YOUR ASSIGNMENT
Please give back the lines from the line containing "Decrease font size with A- icon" through the end of the listing below, exactly as written and without pictures.

[Opening MATERIAL FOR THIS EXERCISE section]

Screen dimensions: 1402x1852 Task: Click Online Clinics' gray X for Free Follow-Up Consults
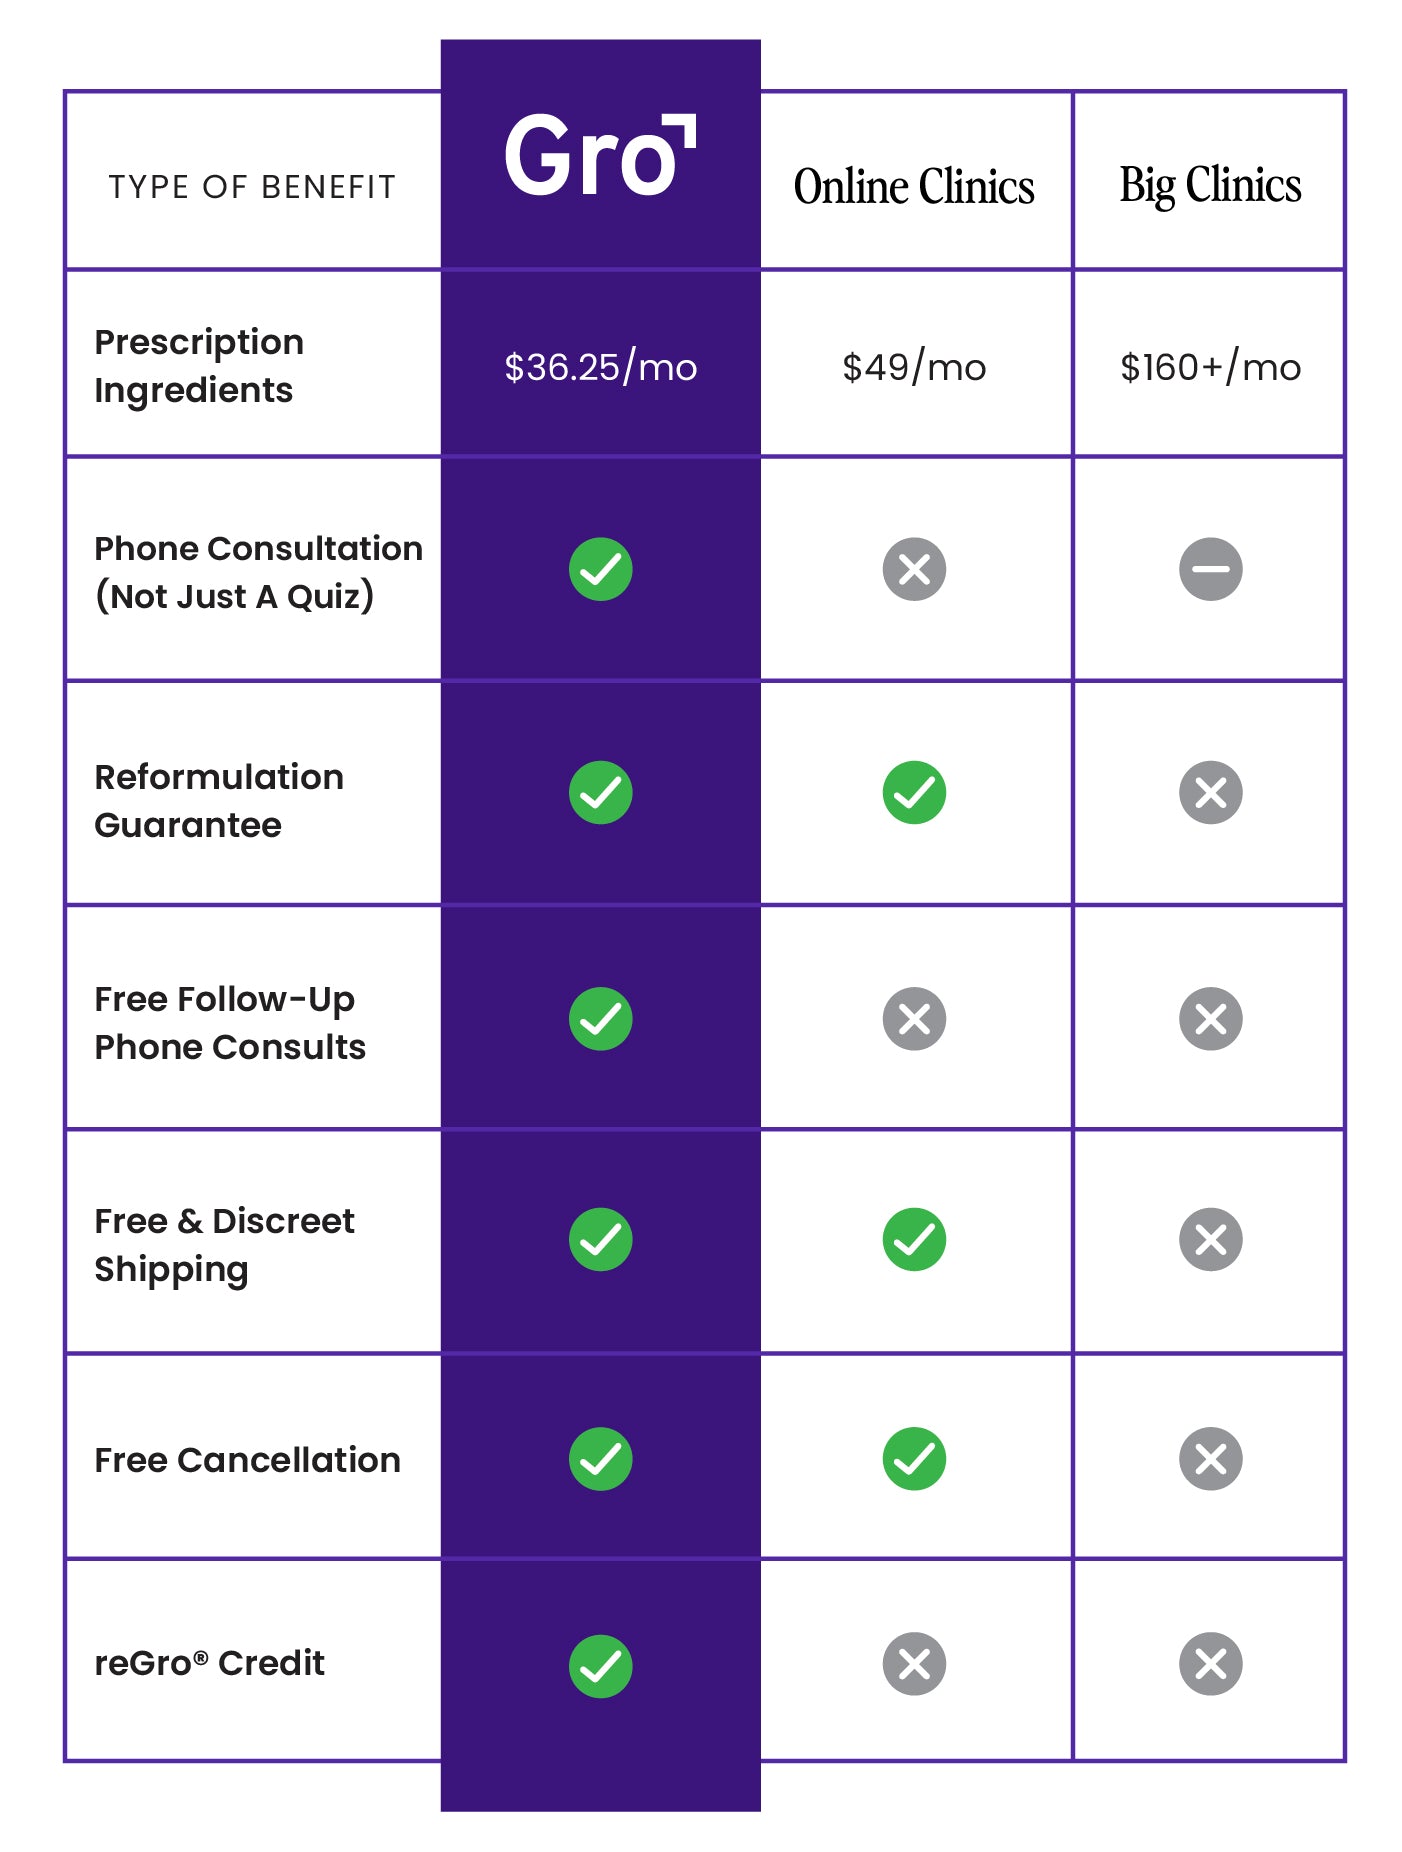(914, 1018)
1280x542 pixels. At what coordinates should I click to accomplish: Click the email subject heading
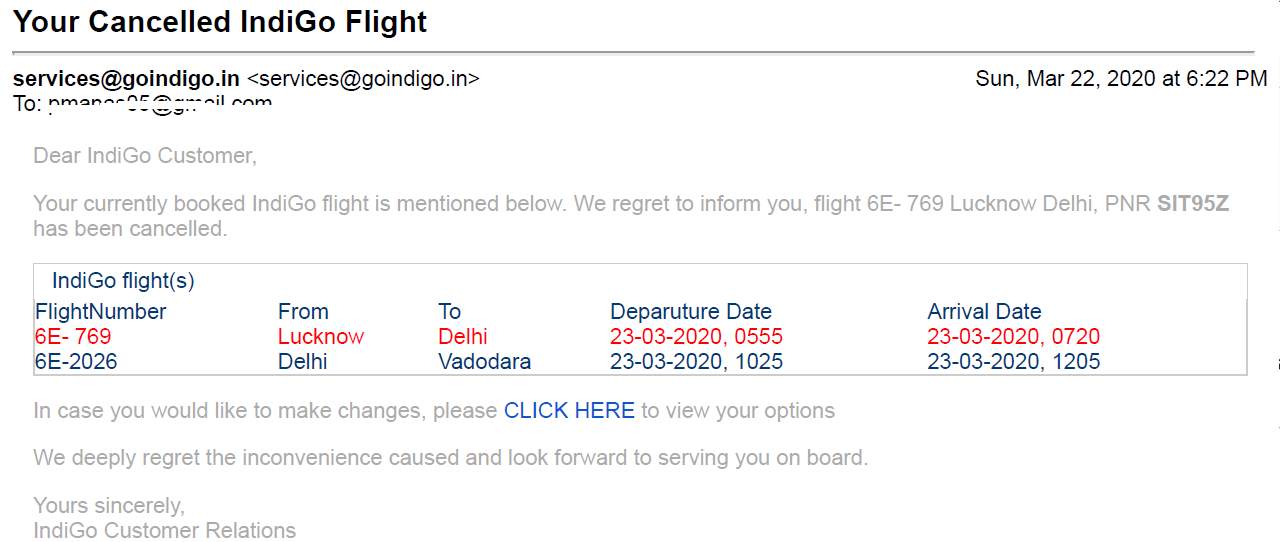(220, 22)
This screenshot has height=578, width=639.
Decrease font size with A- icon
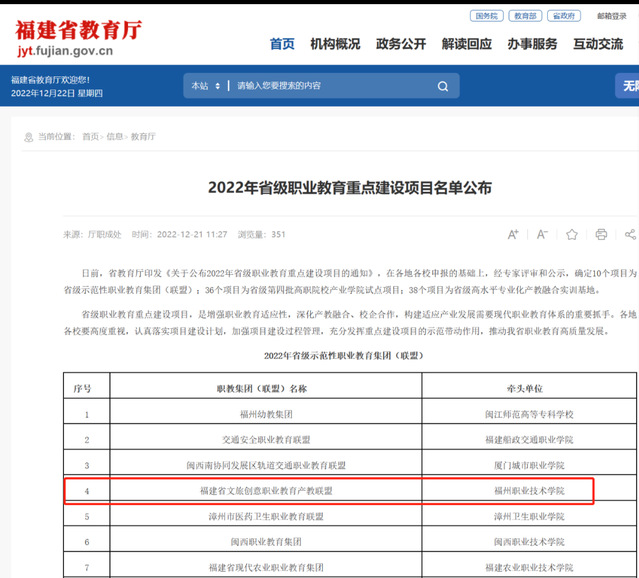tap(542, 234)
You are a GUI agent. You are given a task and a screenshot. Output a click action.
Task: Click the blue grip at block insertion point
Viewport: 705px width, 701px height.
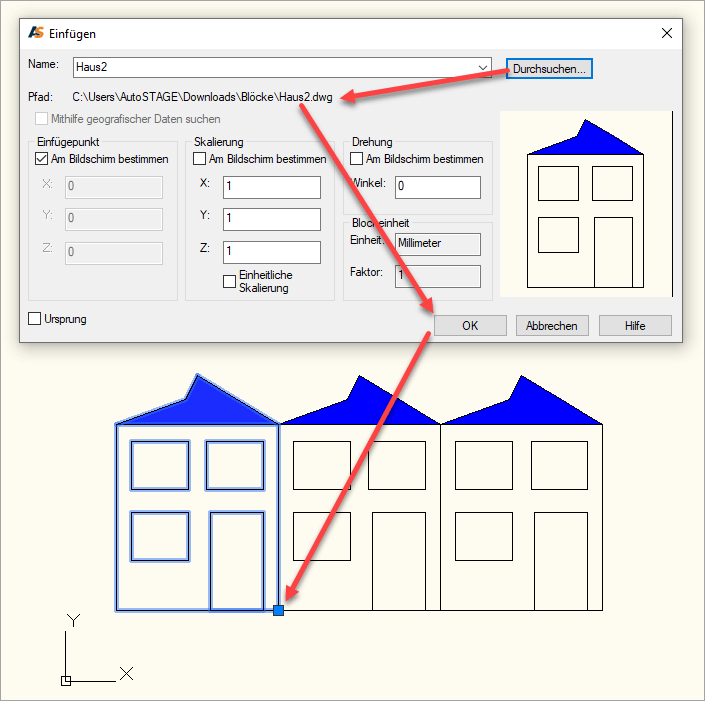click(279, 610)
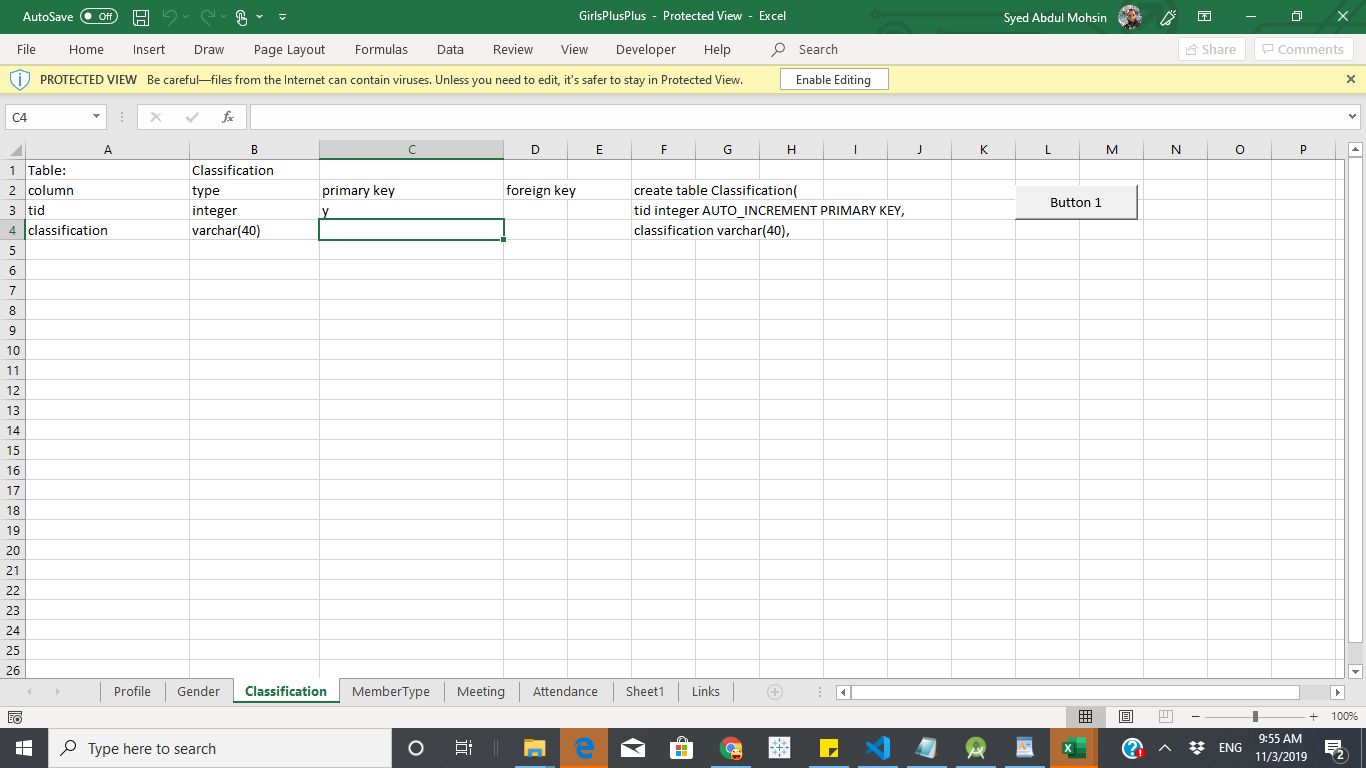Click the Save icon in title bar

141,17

[Closing MATERIAL FOR THIS EXERCISE section]

SOLUTION FOR THIS EXERCISE
Decrease font size with A- icon
tap(542, 234)
You are a GUI agent. You are given a task and a screenshot. Output a click action.
Task: Click the blue grip at block insertion point
Viewport: 705px width, 701px height.
click(279, 610)
Click the Save icon in title bar

141,17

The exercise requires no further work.